9. County of San Diego Mental Health Services (2011)

On October 19, 2011, plaintiff was seen for an Initial Screening with the following symptoms: depression, crying spells, anxiety, anhedonia, poor appetite, trouble sleeping, and paranoia. [AR at 624-40] She was seen by Dr. Paula Proffitt. Plaintiff denied any suicidal or homicidal tendencies, and denied any domestic violence or current substance abuse. [AR at 626-27] Plaintiff's drug screening, however, was positive for benzos, opiates, THC, and another stimulant. [AR at 632] Plaintiff later admitted to occasional THC use and stated that she has some Xanax at home. Id. Plaintiff disclosed three previous DUI convictions, spanning from 1983 to 1985. [AR at 628] Based on the symptoms discussed and observed at the initial screening, and because plaintiff already qualified for the County's Low Income Health Program (LIHP), Dr. Proffitt found plaintiff met the medical necessity required for treatment, prescribed Celexa, referred plaintiff to NCHC - Encinitas for continued care, provided referrals for low cost counseling, and supplied crisis hotline numbers. [AR at 629-31]


A. Plaintiff's Testimony

At the April 9, 2012 hearing before ALJ Spencer, plaintiff testified regarding her work history, which included a combination of bar tending, convenience store management, clerical, and customer service. [AR at 28-31] Based on plaintiff s descriptions, almost all of her occupations, even the ones appearing more sedentary in nature by job title, involved lifting, carrying, bending, and other physically strenuous demands. Id. Plaintiff last worked in the summer of 2008, as a bartender at O'Leary's. [AR at 31-32] She stopped working due to a broken right clavicle, suffered when she was knocked down a flight of stairs in her home by three of her large dogs. [AR at 31-33] Plaintiff stated she attempted to work after that injury, but was unable to function because of "excruciating" and "horrible" pain in her right shoulder. [AR at 32] The pain was especially impairing given that she is right handed.

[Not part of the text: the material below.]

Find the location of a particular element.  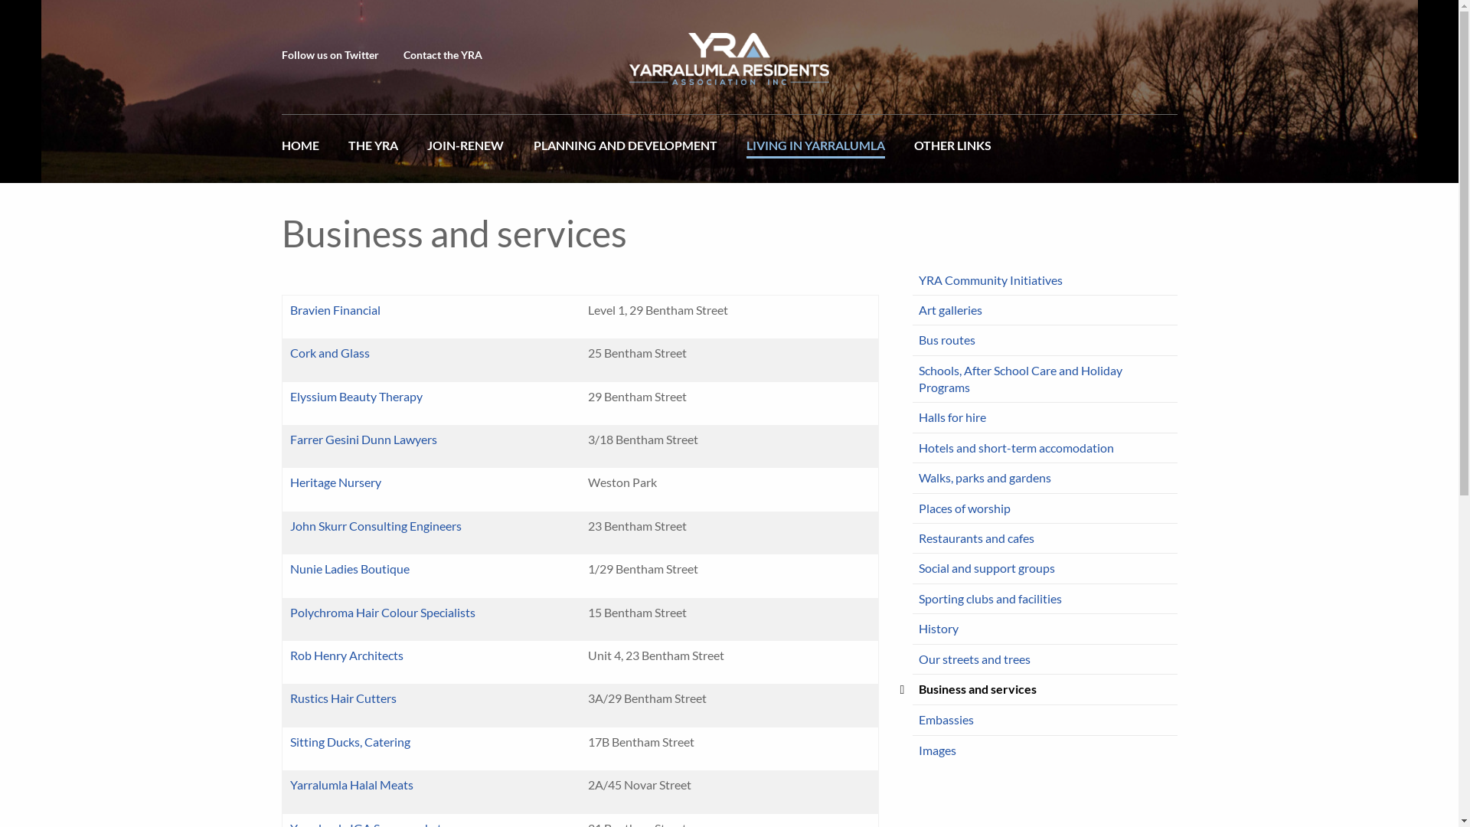

'Heritage Nursery' is located at coordinates (334, 481).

Id. As of the date of the hearing, plaintiff stated that chronic pain, stiffness, and numbness in her lower back, upper neck, legs, feet, arms, and hands render her unable to sit or stand for prolonged periods of time and thus, unable to work. [AR at 33, 43] Plaintiff described the pain as daily and usually the same, but sometimes spiking in intensity. [AR at 48] Plaintiff stated that her pain is the worst in her lower back and neck. [AR at 48] Her lower back pain pre-dated her clavicle injury, something she noticed when engaging in heavy lifting (cases of beer, kegs, etc.) as a bartender. [AR at 34] When pressed on the issue, however, plaintiff was unable to estimate, differentiate, or identify the timing, sequence, or origin of each particular ailment. Id.

As of the date of the hearing, plaintiff reported to living in a house and asserted that she did seek employment after November of 2008. [AR at 35] Specifically, she applied online for customer service jobs and other similar jobs that did not involve lifting. Id. She estimated that she last looked for work in December of 2011, but qualified that she has not seen anything "out there" that would fit with her physical limitations. [AR at 41-42] Given her limitations, plaintiff stated she needs a job that will allow her to sit or stand at will, and estimated that she can lift no more than 10 pounds, can sit for no longer than 30 minutes at a time, and can stand on her feet for no longer than 25 minutes at a time. [AR at 36]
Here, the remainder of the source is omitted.